TASK OBJECTIVE: Transcribe everything in the marriage list below from "3. George Sanders" down to "18, 1967; divorced)".

Her husbands, in chronological order, were:
1. Burhan Belge (May 17, 1935 – December 4, 1941; divorced)
2. Conrad Hilton (April 10, 1942 – October 28, 1947; divorced)
  - "Conrad's decision to change my name from Zsa Zsa to Georgia symbolized everything my marriage to him would eventually become. My Hungarian roots were to be ripped out and my background ignored. ... I soon discovered that my marriage to Conrad meant the end of my freedom. My own needs were completely ignored: I belonged to Conrad."
3. George Sanders (April 2, 1949 – April 2, 1954; divorced)
4. Herbert Hutner (November 5, 1962 – March 3, 1966; divorced)
  - "Herbert took away my will to work. With his kindness and generosity, he almost annihilated my drive. I have always been the kind of woman who could never be satisfied by money – only excitement and achievement."
5. Joshua S. Cosden Jr. (March 9, 1966 – October 18, 1967; divorced)
6. Jack Ryan (January 21, 1975 – August 24, 1976; divorced)
7. Michael O'Hara (August 27, 1976 – November 30, 1982; divorced)
8. Felipe de Alba (April 13–14, 1983; annulled)
9. Frédéric Prinz von Anhalt (August 14, 1986 – December 18, 2016; her death)

PROVIDED MATERIAL:
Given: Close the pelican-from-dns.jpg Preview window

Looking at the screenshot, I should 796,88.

---

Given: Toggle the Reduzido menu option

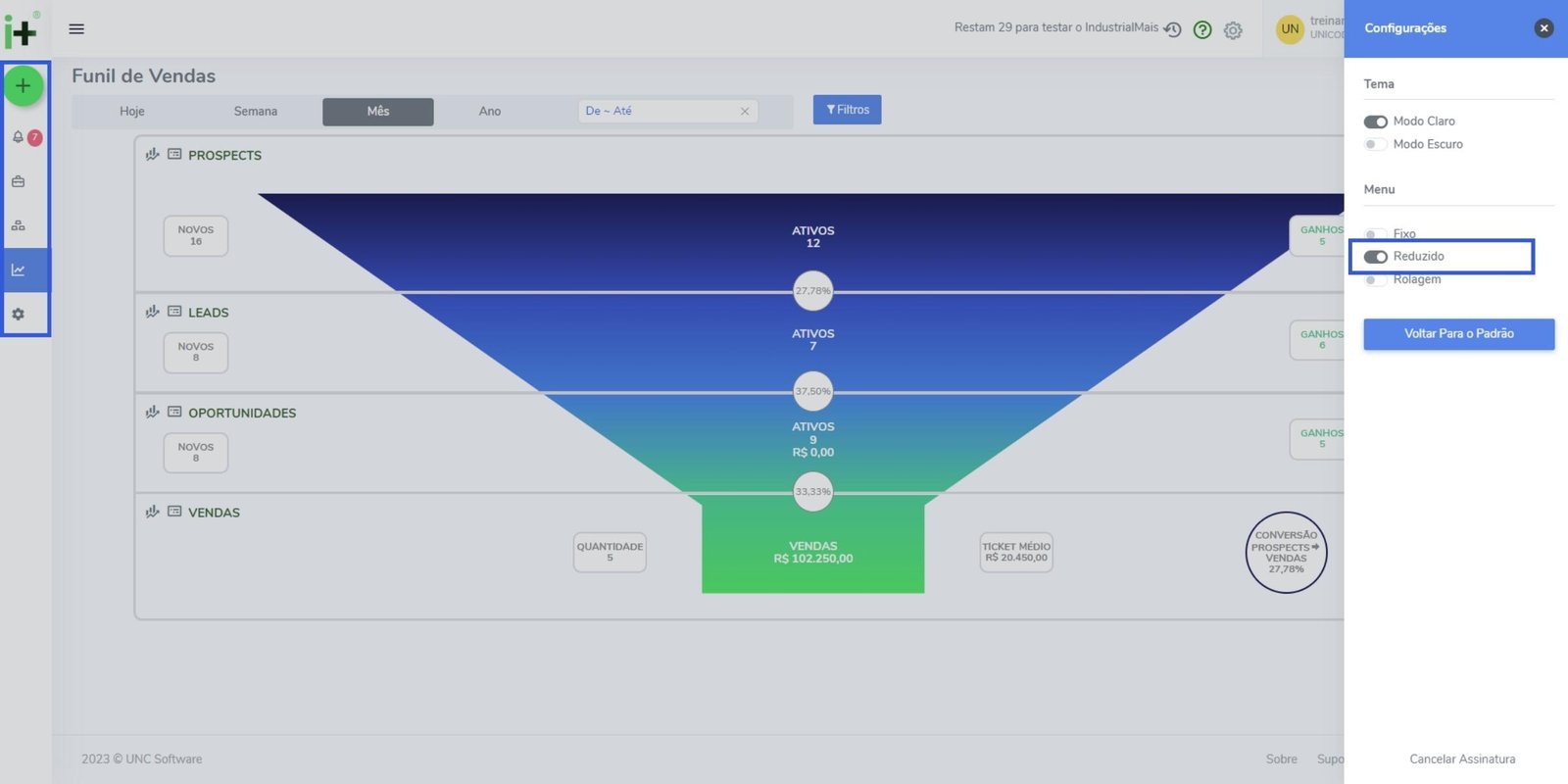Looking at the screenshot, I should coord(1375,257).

---

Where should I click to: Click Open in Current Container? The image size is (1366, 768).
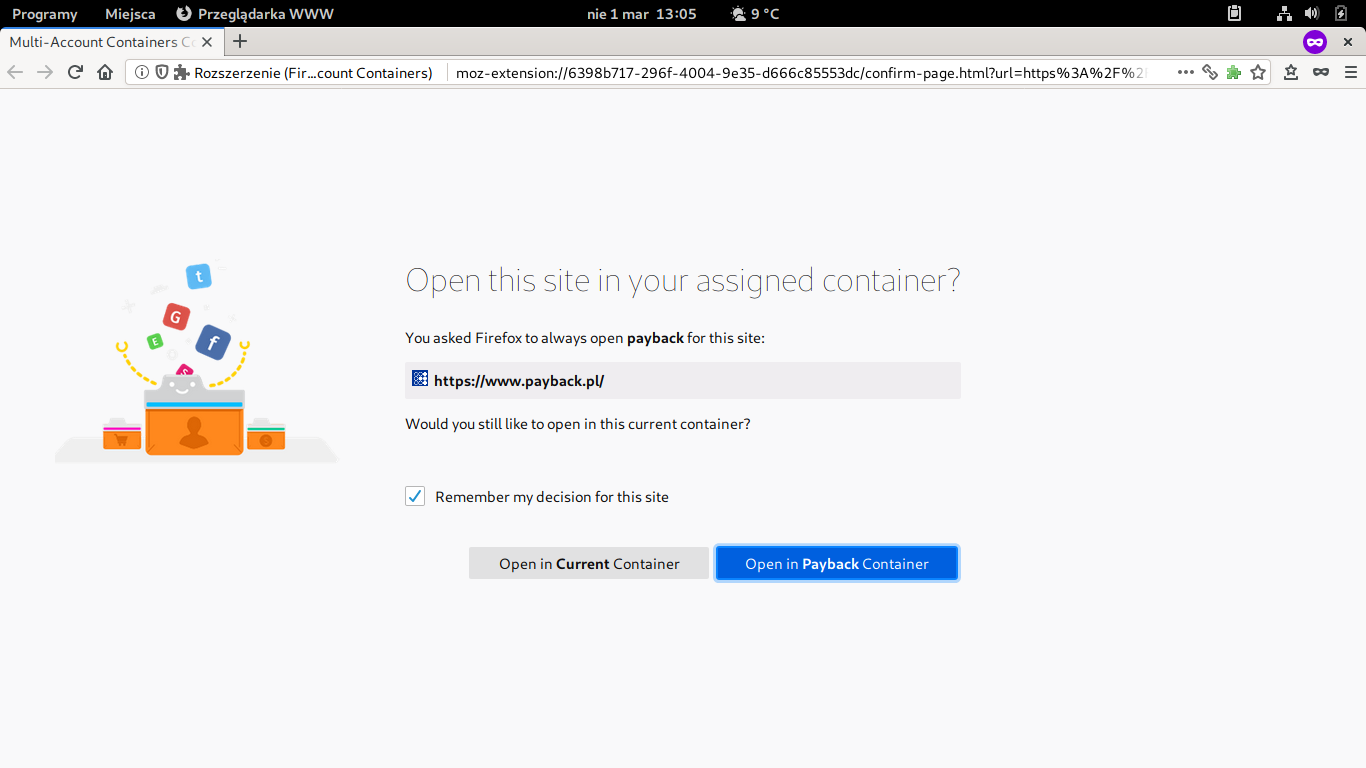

SOLUTION FOR THIS EXERCISE:
3. George Sanders (April 2, 1949 – April 2, 1954; divorced)
4. Herbert Hutner (November 5, 1962 – March 3, 1966; divorced)
  - "Herbert took away my will to work. With his kindness and generosity, he almost annihilated my drive. I have always been the kind of woman who could never be satisfied by money – only excitement and achievement."
5. Joshua S. Cosden Jr. (March 9, 1966 – October 18, 1967; divorced)